All rectangles in grid with common corner

Question

I'd like to take a grid of 0's and 1's and arrive at all rectangles present in the grid, which share a common corner.

Similar to the Maximal Rectangle problem - Link 1 Link 2

But instead of finding a single rectangle with the maximum area, I'd like to find all rectangles that share a common corner. IE if I specify coordinates (10,10) I'd like all possible rectangles that have a bottom left corner of 10,10.

Could someone help explain how I can adapt the implementation of the algorithm I linked to do what I described?

Answer 1

You don't want or need my linked answer for this. An easy way to do this is to first calculate the "integral image" I[][] of the input matrix M[][] -- that is, a matrix I[][] whose (x, y) entry is the sum of all entries below and to the left of (x, y) in the input matrix. This lets you easily compute the number of 1s in any given rectangle (x1, y1, x2, y2) in constant time using I[x2][y2] - I[x1-1][y2] - I[x2][y1-1] + I[x1-1][y1-1], if (x1, y1) is the bottom-left corner and (x2, y2) is the top-right corner.
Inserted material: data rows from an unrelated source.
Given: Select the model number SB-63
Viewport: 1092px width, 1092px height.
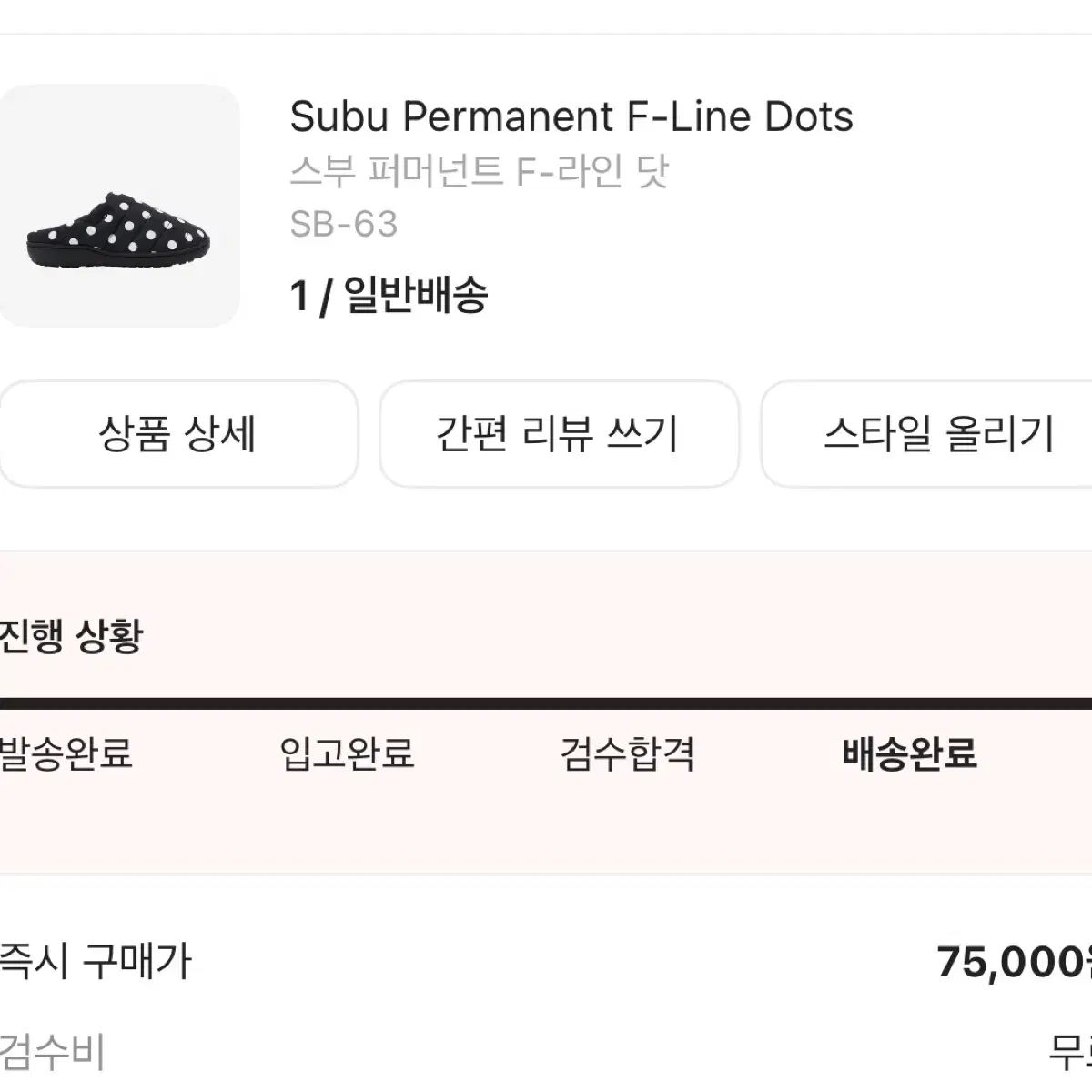Looking at the screenshot, I should click(x=344, y=224).
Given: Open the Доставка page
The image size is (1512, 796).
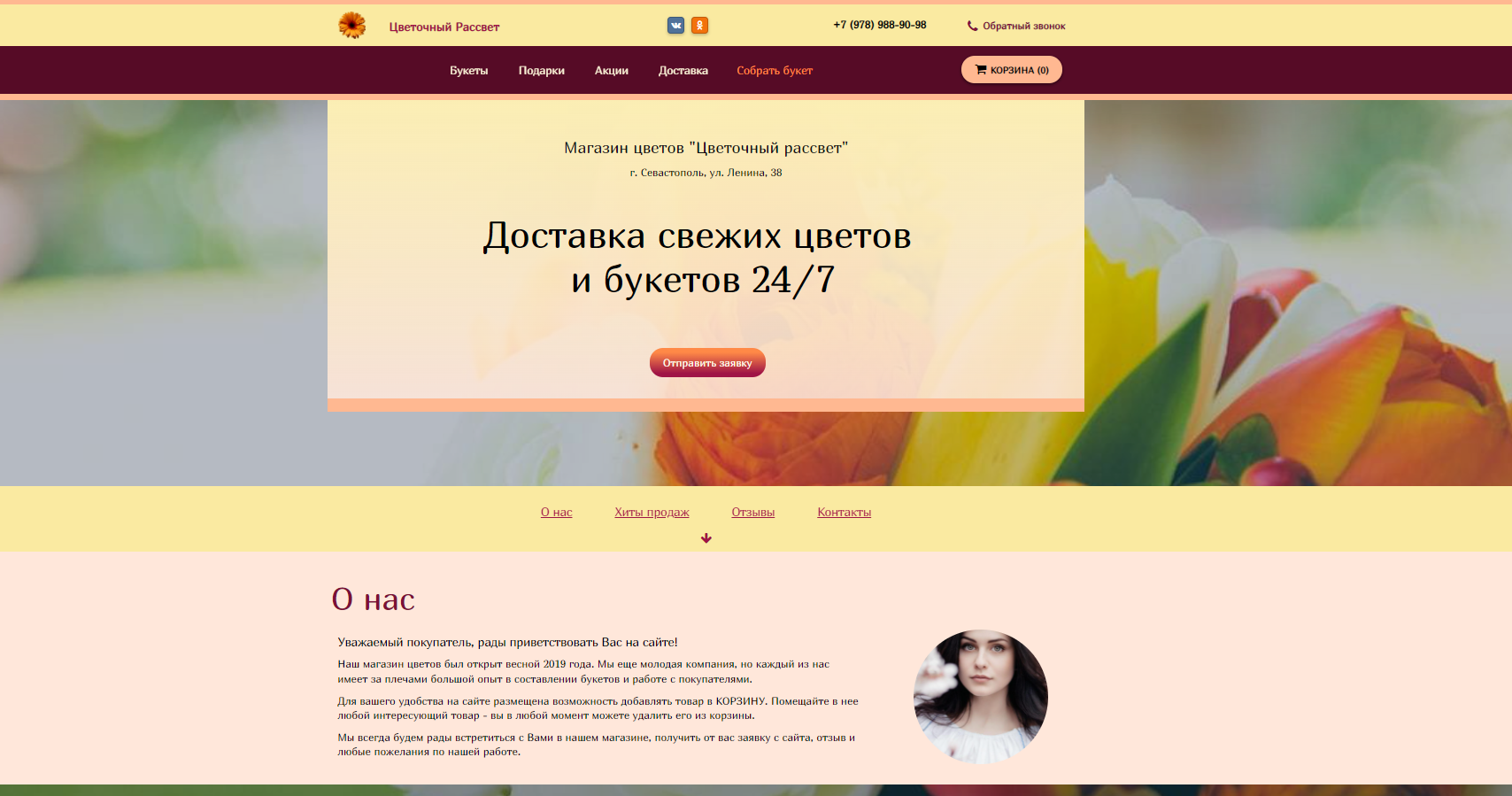Looking at the screenshot, I should coord(683,71).
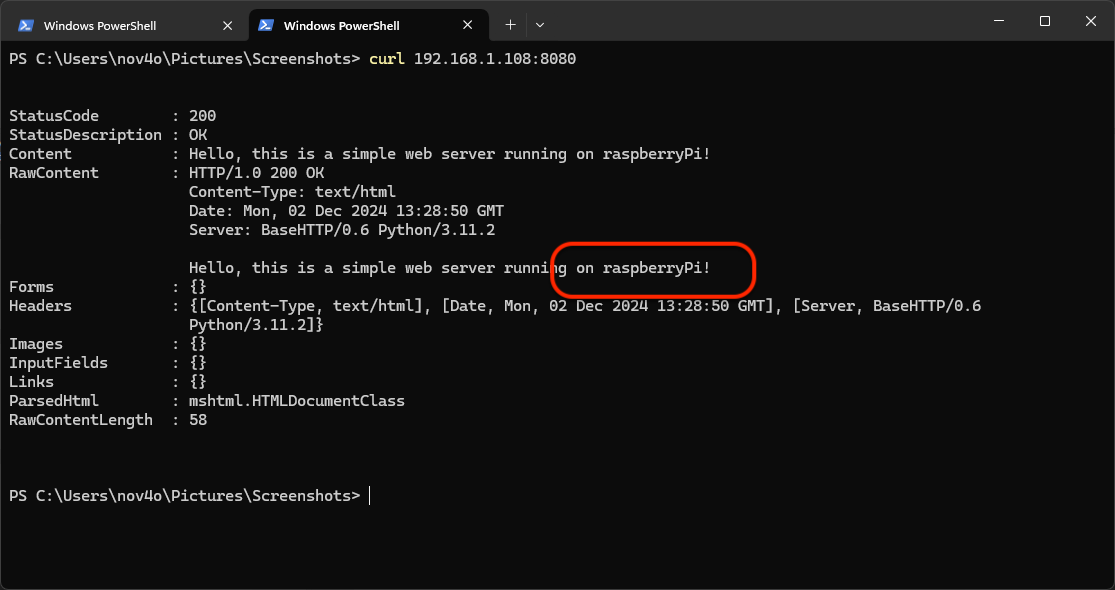This screenshot has height=590, width=1115.
Task: Open a new tab with the plus button
Action: 510,24
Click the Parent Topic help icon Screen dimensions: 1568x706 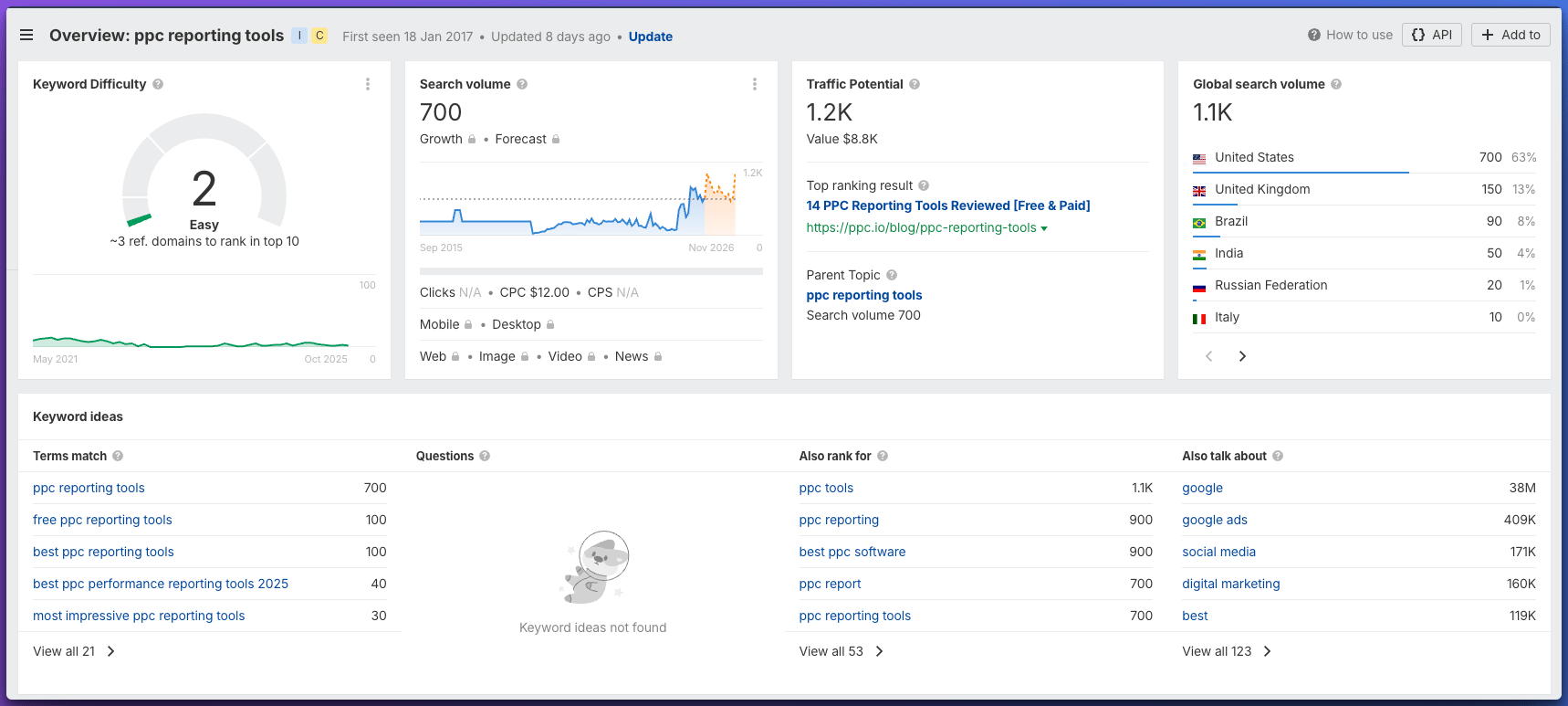[x=892, y=275]
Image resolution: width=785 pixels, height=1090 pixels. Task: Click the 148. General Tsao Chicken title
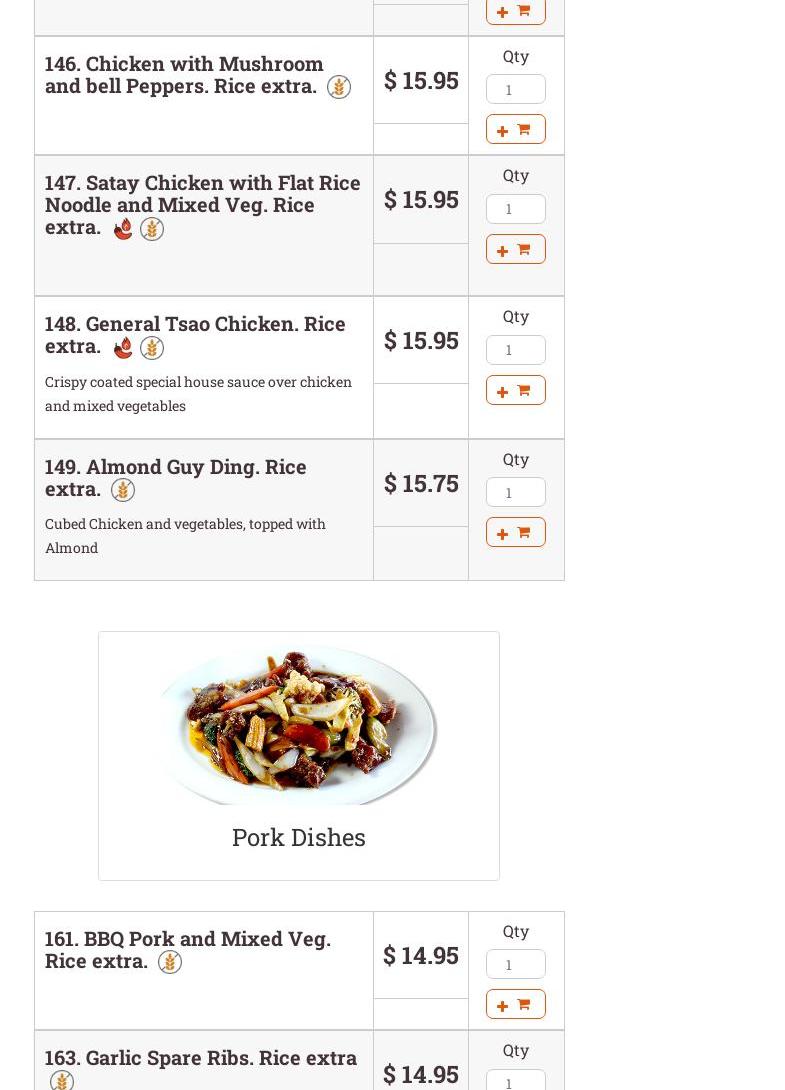pyautogui.click(x=194, y=334)
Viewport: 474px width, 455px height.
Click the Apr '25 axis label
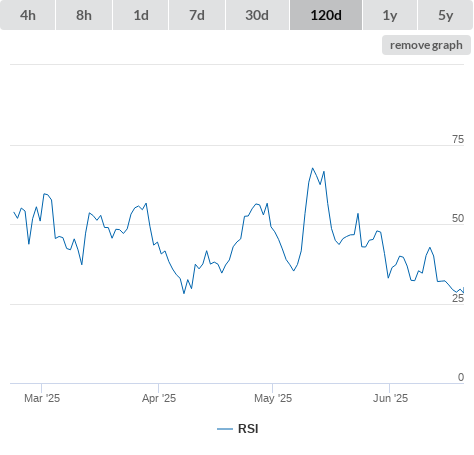[x=159, y=398]
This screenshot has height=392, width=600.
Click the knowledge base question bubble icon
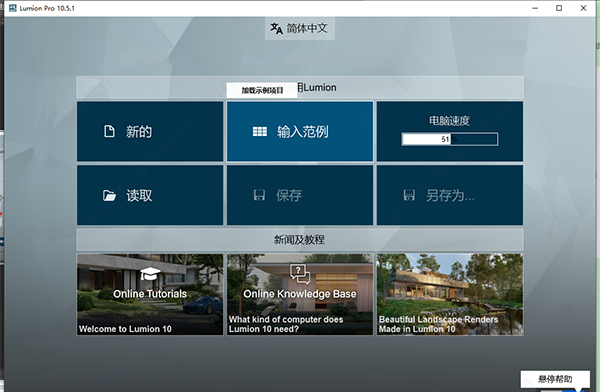[300, 274]
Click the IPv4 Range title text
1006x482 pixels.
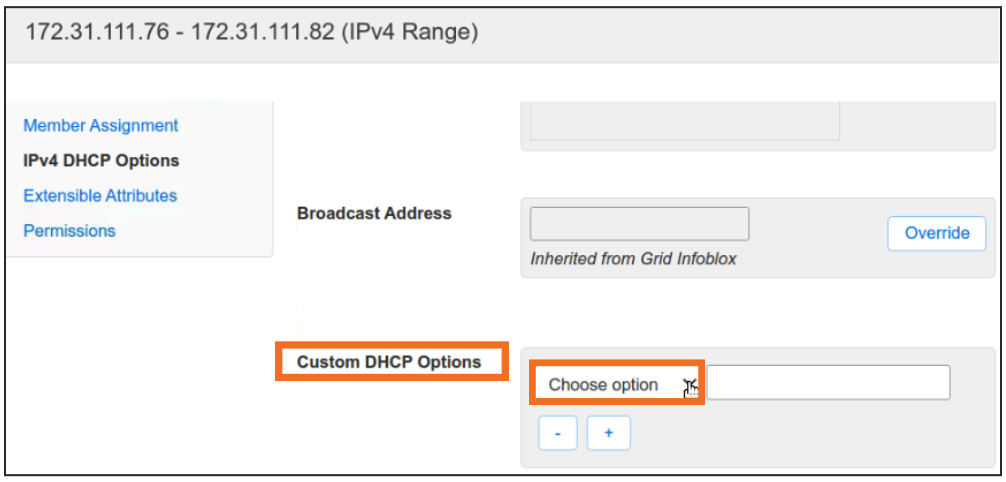(x=252, y=32)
I[][] can be computed in a one-time O(n^2) preprocessing step.

For a given bottom-left corner (x1, y1), you can then simply loop through all widths w and heights h in increasing order using a pair of nested loops, testing whether the number of 1s in the rectangle (x1, y1, x1+w, y2+h) is the number of 1s that should be there in an all-1 rectangle -- i.e., (b+1)*(h+1). As soon as this fails to hold, exit that loop early (since clearly if some rectangle is not an all-1 rectangle, then no rectangle that contains it can be either).

This algorithm is of course O(n^2)-time for an n*n rectangle, but there is no avoiding this worst case (consider an input matrix in which every entry is 1).

Answer 2

I am not sure about how to adapt the given algorithm for this problem, but I have a good way to solve this problem.

Say, we are given the bottom-left corner for the rectangles at (x1, y1). We keep a count of the number of rectangles(with value 1 and sharing the bottom-left corner) num and a horizontal value till which rectangles can be found at this value of y hval. Now, we traverse horizontally until hval or if we find a 0 in the way, since no rectangles can be made beyond this point. Now, we make this x the new hval. We move to the next row and do the same each time counting the number of rectangles we have passed.

The solution is O(n2). Since we used atmost 2*num steps the complexity of solution is also bounded by θ(num).

This python code sample can provide a better understanding:

num = 0
hval = len(board)
i = 1
x1=1
y1=1
x2 = x1
while (y1 < len(board) and i > 0):
    i = 0
    while (board[y1][x2] == 1 and x2 < hval):
        num += 1
        x2 += 1
        i += 1
    else:
        hval = x2
        y1 += 1
        x2 = x1
print(num)